→ Verilen Metin:
Soymayanı Dövüyorlar

Enflasyon rakamları beklentilerin altında geldi. Rakamlara hiç girmeyeceğim. Hatta 17 dakikalık sapmaya ya da TÜİK’in açıklamasına değinmeyeceğim bile. Hatırlayanlar olacaktır: Tekstil sektörünü artı büyüme gösteren, sonra da bir gazetecinin sorusu üzerine durumu fark edip, üzerinde 5,5 saat çalıştıktan sonra ‘pardon’ deyip, yüzde 100’e yakın revize ederek eksi büyümeye geçiren kurumun verisini tartışmak anlamsızdır.

Fakat daha temel bir soru sormak gerekiyor. Doğalgazdan elektriğe, akaryakıttan pazardaki gıdanın fiyatlarına kadar her şey astronomik ölçüde artarken, enflasyon nasıl düşer? Eğer derdiniz önümüzdeki sene yüksek zam vermemek ise, ufak bir oynamayla bunu da yaparsınız. Türkiye hem talebin düştüğü, hem de fiyatların arttığı bir açmaza doğru sürükleniyor.

O zaman biz de sokaklara düşelim. Bakkal Ahmet Amca köşe başına gelen indirim marketleri var. Durumun ne? “Yapılacak iş değil ya evlat, sürüklüyoruz işte.” Fatma Teyze pazara çıktığında her şey ucuzladı diyorlar. Memnun musun? “Yok be oğlum. Belki eskisi gibi artmıyor ama, bizim maaşın yanındaki yükselişler canımızdan bezdirdi. Her hafta aynı paraya daha az şey alıyorum.”

Öğretmen kredi kartı borçlusu, öğrencisinin ayağına giyecek ayakkabısı varsa, kredi kartıyla alınmış. İşçisinden memuruna kime sorsanız dertli… Ama resmi basın bültenlerinde cebimiz parayla doluyor. Her şeyin fiyatı iğneden ipliğe artıyor. Ulaştırmadan okul defterine kadar… Ama enflasyon düşüyor.

Milletin geçinmesi için ne lazım? İş… Her ne kadar TÜİK onun da düştüğünü söylese de sağınıza solunuza bakın. Kendi eşinizden dostunuzdan işsizliğin boyutunun sağlamasını yapın. Yalnız ricam iktidar mensupları yapmasın. Onların yakınları malûm… Peki iş nasıl yaratılır? Sanayicisinden KOBİ’sine üretenlere soralım: Kâr edebiliyor musunuz? İhracatçı olanların marjlarının TİM’in ilk 1000 araştırmalarında 2004 senesinden bu yana sistematik bir düşüş içinde olduğu biliniyor. Peki ne kazanıyorlar?

→ Verilen Malzeme:
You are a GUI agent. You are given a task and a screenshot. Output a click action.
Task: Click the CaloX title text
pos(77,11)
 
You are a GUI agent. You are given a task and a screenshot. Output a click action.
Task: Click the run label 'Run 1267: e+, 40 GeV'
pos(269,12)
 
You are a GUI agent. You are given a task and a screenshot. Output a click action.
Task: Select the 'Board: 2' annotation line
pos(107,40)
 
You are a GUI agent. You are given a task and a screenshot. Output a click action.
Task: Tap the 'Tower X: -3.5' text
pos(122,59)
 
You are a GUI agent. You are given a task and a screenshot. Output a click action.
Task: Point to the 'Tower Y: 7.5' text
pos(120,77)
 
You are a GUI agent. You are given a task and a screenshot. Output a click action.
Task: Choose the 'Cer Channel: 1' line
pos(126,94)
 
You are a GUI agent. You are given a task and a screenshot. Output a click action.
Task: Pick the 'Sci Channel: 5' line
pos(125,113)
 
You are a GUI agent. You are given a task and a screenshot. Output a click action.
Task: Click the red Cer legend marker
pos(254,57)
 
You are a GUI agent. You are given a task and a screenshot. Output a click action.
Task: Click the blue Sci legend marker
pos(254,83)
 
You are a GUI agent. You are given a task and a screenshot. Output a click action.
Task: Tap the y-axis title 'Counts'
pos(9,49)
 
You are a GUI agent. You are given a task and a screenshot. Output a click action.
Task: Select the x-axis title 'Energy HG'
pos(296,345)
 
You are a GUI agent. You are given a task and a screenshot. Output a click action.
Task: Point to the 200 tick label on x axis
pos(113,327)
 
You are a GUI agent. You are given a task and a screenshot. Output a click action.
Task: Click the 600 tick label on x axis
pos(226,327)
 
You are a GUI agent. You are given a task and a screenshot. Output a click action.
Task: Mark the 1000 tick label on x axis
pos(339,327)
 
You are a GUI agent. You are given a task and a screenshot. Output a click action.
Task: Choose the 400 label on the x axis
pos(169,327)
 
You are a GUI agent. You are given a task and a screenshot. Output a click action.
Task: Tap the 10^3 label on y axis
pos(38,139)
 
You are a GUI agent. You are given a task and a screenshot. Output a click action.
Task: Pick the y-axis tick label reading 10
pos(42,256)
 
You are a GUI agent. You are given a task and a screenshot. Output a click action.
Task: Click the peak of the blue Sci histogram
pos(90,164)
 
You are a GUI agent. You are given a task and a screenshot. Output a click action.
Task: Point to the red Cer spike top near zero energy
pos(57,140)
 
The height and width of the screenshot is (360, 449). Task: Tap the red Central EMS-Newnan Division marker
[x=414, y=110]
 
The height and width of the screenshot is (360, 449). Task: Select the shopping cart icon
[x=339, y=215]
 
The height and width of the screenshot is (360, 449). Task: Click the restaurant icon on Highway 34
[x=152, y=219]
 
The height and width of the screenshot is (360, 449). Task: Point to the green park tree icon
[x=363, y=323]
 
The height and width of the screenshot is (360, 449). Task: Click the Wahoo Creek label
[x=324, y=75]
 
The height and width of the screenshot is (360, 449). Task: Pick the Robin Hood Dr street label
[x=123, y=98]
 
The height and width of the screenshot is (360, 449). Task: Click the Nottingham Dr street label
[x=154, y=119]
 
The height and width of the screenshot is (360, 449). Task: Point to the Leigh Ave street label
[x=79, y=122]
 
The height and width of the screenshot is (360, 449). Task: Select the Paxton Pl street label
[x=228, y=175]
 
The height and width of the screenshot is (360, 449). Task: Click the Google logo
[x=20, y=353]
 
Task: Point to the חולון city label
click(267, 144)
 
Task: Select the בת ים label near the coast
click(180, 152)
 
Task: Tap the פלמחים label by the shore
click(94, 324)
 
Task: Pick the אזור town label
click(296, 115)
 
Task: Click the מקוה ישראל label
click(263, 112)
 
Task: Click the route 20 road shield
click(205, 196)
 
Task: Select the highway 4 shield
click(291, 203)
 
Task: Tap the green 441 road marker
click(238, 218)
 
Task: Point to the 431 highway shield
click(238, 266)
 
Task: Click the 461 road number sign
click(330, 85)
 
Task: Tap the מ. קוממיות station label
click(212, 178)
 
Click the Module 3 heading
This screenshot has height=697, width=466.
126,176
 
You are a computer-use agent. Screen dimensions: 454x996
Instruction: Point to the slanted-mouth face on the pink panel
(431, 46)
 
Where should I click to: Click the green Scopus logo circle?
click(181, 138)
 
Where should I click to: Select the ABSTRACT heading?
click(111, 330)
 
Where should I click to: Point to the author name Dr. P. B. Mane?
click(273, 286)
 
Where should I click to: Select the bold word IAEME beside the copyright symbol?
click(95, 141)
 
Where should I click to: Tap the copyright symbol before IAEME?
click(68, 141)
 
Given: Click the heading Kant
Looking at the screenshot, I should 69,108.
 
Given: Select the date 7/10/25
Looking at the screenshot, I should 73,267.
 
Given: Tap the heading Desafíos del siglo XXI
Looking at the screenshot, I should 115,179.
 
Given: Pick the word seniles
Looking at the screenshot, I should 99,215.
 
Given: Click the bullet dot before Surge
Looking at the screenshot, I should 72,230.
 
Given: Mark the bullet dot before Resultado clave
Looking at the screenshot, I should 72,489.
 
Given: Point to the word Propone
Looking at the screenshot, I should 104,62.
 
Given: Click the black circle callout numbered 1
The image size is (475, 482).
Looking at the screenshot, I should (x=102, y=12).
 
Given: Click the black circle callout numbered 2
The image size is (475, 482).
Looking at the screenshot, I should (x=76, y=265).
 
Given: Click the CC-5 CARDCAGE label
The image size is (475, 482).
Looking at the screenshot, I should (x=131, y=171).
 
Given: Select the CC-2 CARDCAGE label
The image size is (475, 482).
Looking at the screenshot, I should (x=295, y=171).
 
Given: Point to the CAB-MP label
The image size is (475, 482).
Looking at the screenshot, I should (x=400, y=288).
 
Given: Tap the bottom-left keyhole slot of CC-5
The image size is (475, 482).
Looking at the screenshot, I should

→ Görev Listesi:
1/ Metne göre, tekstil sektörünü artı büyüme gösteren kurum, ‘pardon’ demeden önce bu veri üzerinde kaç saat çalışmıştır?
2/ Listede "numbered" dizesini içeren satırların sayısını, başka hiçbir şey eklemeden belirtin; büyük ve küçük harf farkı dikkate alınsın.
Listenin metinle hiçbir ilgisi yoktur.

→ Çözüm Listesi:
1/ 5,5 saat.

2/ 2